§ LIST OF TASKS:
a. In the excerpt about reading a book on feminism, what did the writer make to drink before starting to read?
b. Translate this sentence from the excerpt about reading a book on feminism into Spanish: "We don’t teach boys to care about being likeable."

§ EXCERPTED TEXT:
So I found me an awesome sun spot in my room, made me a huge cup of warm chai and prepared to have my life handed to me. Although, I do wish it were a longer read, her words did pack a powerful punch and it was really interesting to see how “feminism” showed itself in so many different ways culturally whether in America or in Nigeria. So in between sips of chai, I found myself with a bulk of yellow stickies making notes and sticking them in between the pages I wanted to read over and over again. Here are six times I got my life, snapped my fingers and let out a “yaaaaasssss” as I read along. Had I been at her TEDTalk, I’d have probably been that one black woman doing that.

“We spend too much time teaching girls to worry about what boys think of them. But the reverse is not the case. We don’t teach boys to care about being likeable. We spend too much time telling girls that they cannot be angry or aggressive or tough, which is bad enough, but then we turn around and either praise or excuse men for the same reasons. All over the world, there are so many magazine articles and books telling women what to do, how to be and not to be, in order to attract or please men. There are far fewer guides for men about pleasing women.”

§ RAW RECORDS:
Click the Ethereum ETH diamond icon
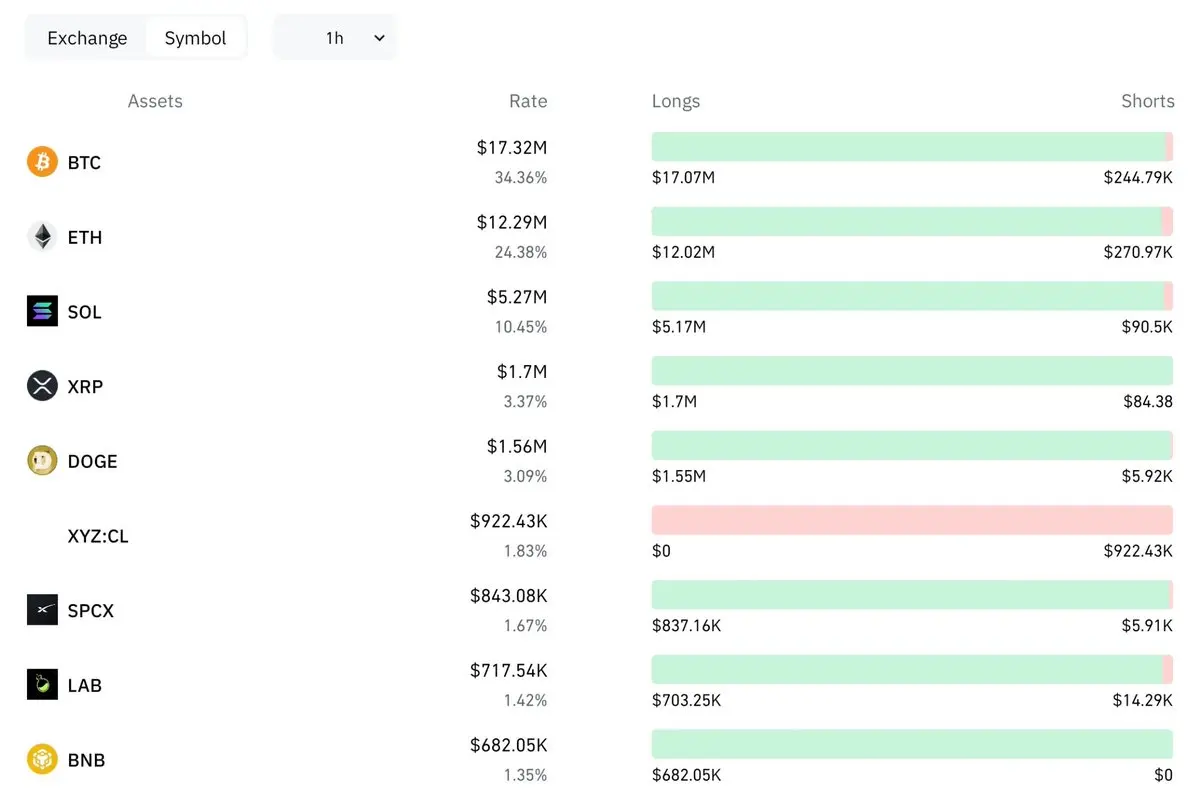The image size is (1200, 807). 42,237
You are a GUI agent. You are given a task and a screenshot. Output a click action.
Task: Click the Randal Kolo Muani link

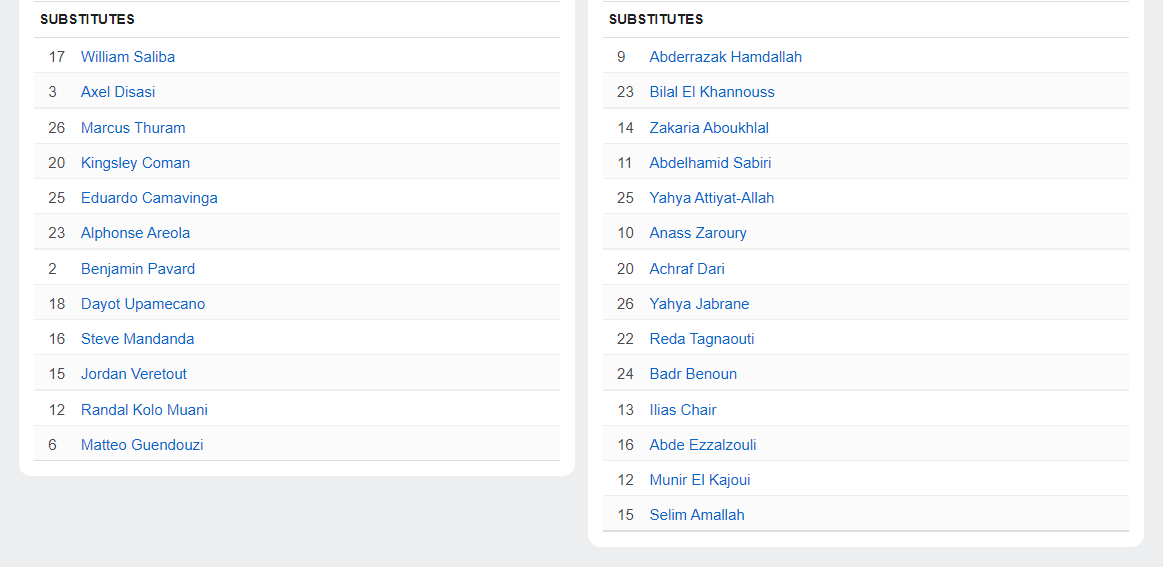[144, 410]
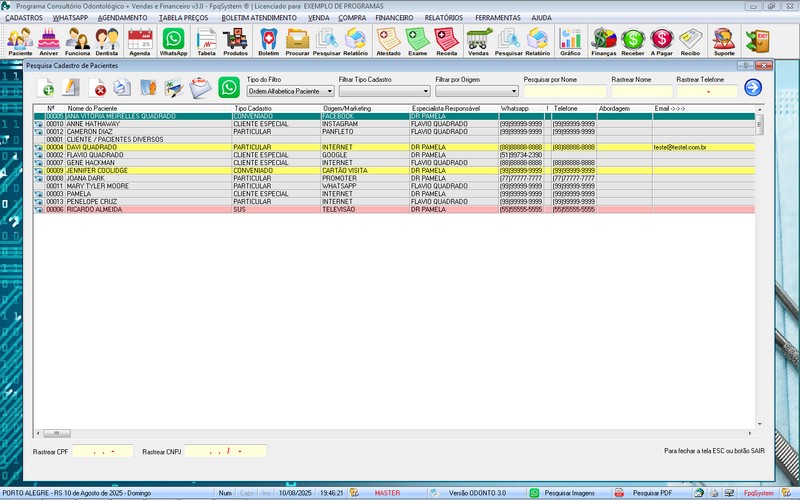
Task: Click the Receita prescription icon
Action: 446,41
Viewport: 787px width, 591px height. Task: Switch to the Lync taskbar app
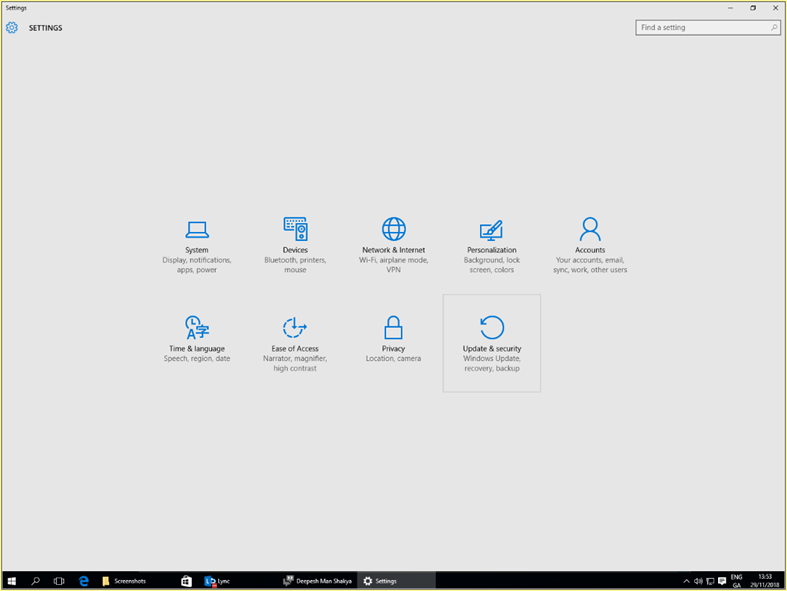click(218, 581)
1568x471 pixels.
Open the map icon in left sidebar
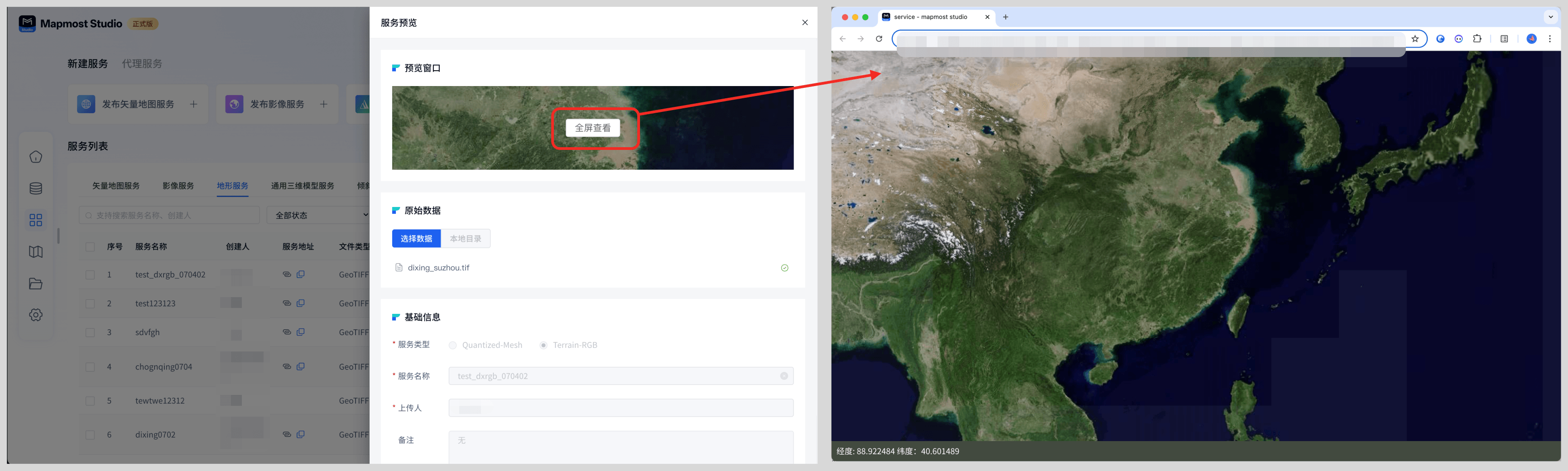(36, 252)
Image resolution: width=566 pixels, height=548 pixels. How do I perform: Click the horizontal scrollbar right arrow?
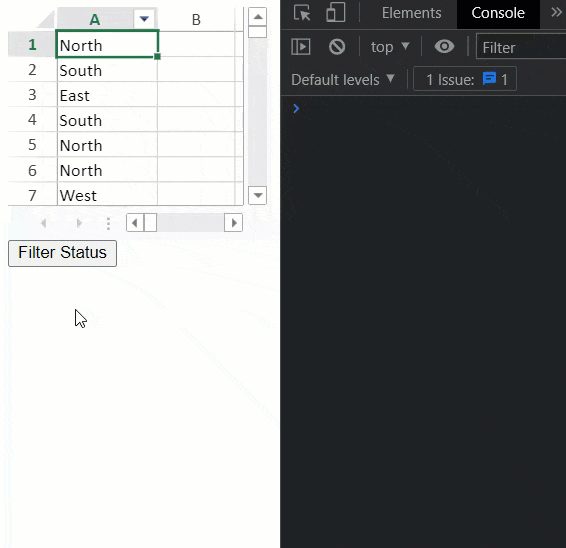tap(234, 222)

§ FINAL ANSWERS:
a. A huge cup of warm chai.

b. No enseñamos a los chicos a preocuparse por ser agradables.